### Istruzioni di lavoro
Puoi trascrivere carattere per carattere tutte le voci qui sotto, senza cambiare nulla?

□ □ □ □

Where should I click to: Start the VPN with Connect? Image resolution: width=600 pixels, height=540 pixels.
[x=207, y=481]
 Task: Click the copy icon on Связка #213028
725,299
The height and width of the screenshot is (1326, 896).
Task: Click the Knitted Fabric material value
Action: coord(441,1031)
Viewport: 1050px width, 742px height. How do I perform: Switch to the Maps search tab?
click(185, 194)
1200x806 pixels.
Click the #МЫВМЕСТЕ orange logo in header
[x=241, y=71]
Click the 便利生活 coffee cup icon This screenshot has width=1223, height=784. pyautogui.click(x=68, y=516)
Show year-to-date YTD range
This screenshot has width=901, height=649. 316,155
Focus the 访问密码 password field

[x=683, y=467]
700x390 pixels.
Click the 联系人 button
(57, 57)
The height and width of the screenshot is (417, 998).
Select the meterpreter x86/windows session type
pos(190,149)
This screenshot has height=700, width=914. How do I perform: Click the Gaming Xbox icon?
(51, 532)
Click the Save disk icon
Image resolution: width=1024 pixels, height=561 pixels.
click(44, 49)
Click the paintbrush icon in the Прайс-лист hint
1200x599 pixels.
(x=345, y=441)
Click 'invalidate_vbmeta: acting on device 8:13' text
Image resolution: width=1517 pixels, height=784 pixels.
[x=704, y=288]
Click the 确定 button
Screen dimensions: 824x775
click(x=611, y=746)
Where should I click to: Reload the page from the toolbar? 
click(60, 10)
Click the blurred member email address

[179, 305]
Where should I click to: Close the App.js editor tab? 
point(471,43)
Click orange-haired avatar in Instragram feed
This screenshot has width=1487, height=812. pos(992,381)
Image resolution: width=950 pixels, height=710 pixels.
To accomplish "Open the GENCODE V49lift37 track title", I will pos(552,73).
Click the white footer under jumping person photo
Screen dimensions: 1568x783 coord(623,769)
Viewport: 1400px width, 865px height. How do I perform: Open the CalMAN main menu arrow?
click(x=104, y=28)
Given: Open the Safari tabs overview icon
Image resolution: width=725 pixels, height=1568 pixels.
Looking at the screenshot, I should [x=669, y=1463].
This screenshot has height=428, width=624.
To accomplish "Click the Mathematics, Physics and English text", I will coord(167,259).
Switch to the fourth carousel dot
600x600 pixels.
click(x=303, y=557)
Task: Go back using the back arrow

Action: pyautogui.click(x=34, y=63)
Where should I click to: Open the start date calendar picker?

□ □ □ □

### Svolgimento
Where should I click to: Start the VPN with Connect? Image resolution: width=600 pixels, height=540 pixels.
[x=207, y=481]
 Task: Click the copy icon on Связка #213028
725,299
The height and width of the screenshot is (1326, 896).
Task: Click the Knitted Fabric material value
Action: coord(441,1031)
Viewport: 1050px width, 742px height. How do I perform: Switch to the Maps search tab?
click(185, 194)
1200x806 pixels.
Click the #МЫВМЕСТЕ orange logo in header
[x=241, y=71]
Click the 便利生活 coffee cup icon This screenshot has width=1223, height=784. pyautogui.click(x=68, y=516)
Show year-to-date YTD range
This screenshot has width=901, height=649. 316,155
Focus the 访问密码 password field

[x=683, y=467]
700x390 pixels.
Click the 联系人 button
(57, 57)
The height and width of the screenshot is (417, 998).
Select the meterpreter x86/windows session type
pos(190,149)
This screenshot has height=700, width=914. How do I perform: Click the Gaming Xbox icon?
(51, 532)
Click the Save disk icon
Image resolution: width=1024 pixels, height=561 pixels.
click(44, 49)
Click the paintbrush icon in the Прайс-лист hint
1200x599 pixels.
(x=345, y=441)
Click 'invalidate_vbmeta: acting on device 8:13' text
Image resolution: width=1517 pixels, height=784 pixels.
[x=704, y=288]
Click the 确定 button
Screen dimensions: 824x775
click(x=611, y=746)
Where should I click to: Reload the page from the toolbar? 
click(60, 10)
Click the blurred member email address

[179, 305]
Where should I click to: Close the App.js editor tab? 
point(471,43)
Click orange-haired avatar in Instragram feed
This screenshot has width=1487, height=812. pos(992,381)
Image resolution: width=950 pixels, height=710 pixels.
To accomplish "Open the GENCODE V49lift37 track title", I will pos(552,73).
Click the white footer under jumping person photo
Screen dimensions: 1568x783 coord(623,769)
Viewport: 1400px width, 865px height. How do I perform: Open the CalMAN main menu arrow?
click(x=104, y=28)
Given: Open the Safari tabs overview icon
Image resolution: width=725 pixels, height=1568 pixels.
Looking at the screenshot, I should [x=669, y=1463].
This screenshot has height=428, width=624.
To accomplish "Click the Mathematics, Physics and English text", I will coord(167,259).
Switch to the fourth carousel dot
600x600 pixels.
click(x=303, y=557)
Task: Go back using the back arrow

Action: pyautogui.click(x=34, y=63)
Where should I click to: Open the start date calendar picker?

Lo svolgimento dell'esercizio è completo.